Negli Stati Uniti le case farmaceutiche registrano fatturati abnormi anche grazie al fatto che il paese ha i prezzi dei farmaci più alti del mondo.
Eppure, evidenziano Brad Setser e Michael Weilandt, due economisti del Council on foreign relations (Cfr), tutto ciò non si traduce in utili che generano tasse per il fisco statunitense. Le aziende sono in perdita: nel 2023 Pfizer ha chiuso il suo bilancio negli Stati Uniti in rosso per 4,4 miliardi di dollari, AbbVie per 3,5 mld, Merck per 15,6 mld, Johnson & Johnson per 2 mld. Tra le grandi case farmaceutiche statunitensi solo Eli Lilly ha registrato utili, per quanto relativamente esigui: novecento milioni di dollari.
Setser e Weilandt sottolineano che, come tutte le multinazionali, anche le case farmaceutiche sfruttano le norme dei sistemi fiscali per far comparire i loro utili in paesi dove le tasse sono nettamente più basse o addirittura nulle. La AbbieVie, per esempio, è riuscita a concentrare le entrate assicurate dal suo redditizio farmaco Humira nelle Bermuda, dove non paga l’imposta sugli utili societari.

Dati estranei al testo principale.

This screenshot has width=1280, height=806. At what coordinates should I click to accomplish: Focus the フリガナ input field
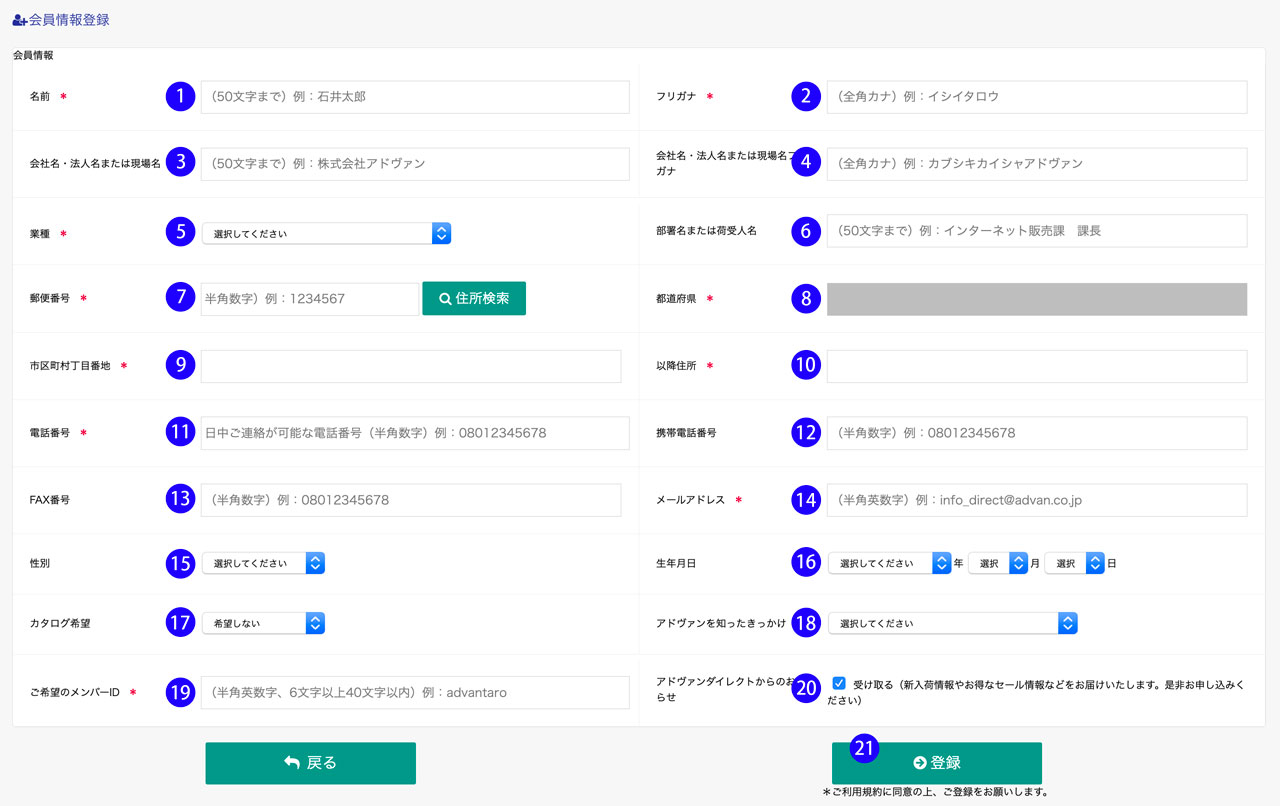(1037, 97)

È per questo che nel 2023 i principali sette gruppi farmaceutici attivi negli Stati Uniti non solo non hanno pagato imposte, ma addirittura potevano vantare un credito verso il fisco di 250 milioni di dollari. E non si è trattato di un anno particolare: se si confrontano i dati del 2022 o del 2021 non ci sono differenze significative. Con l’eccezione di Pfizer, che due anni fa non è riuscita a portare fuori degli Stati Uniti gli incassi generati dal suo vaccino contro il Covid-19.
Il problema evidentemente riguarda le multinazionali di tutti i settori: Apple, per esempio, paga più tasse all’estero (in gran parte in Irlanda) che negli Stati Uniti. Secondo uno studio del Fondo monetario internazionale del 2017, gli investimenti stranieri fatti a livello globale dopo la grande crisi del 2008 non sono crollati in gran parte grazie ai capitali passati per gli snodi dell’elusione fiscale.
In tal senso la globalizzazione si sta dimostrando resistente: nonostante dazi, divieti e minacce di conflitto, le merci, i servizi e i capitali continuano a farsi strada sulle rotte globali. Alla base però ci sono fenomeni distorcenti, tra cui l’elusione fiscale delle multinazionali.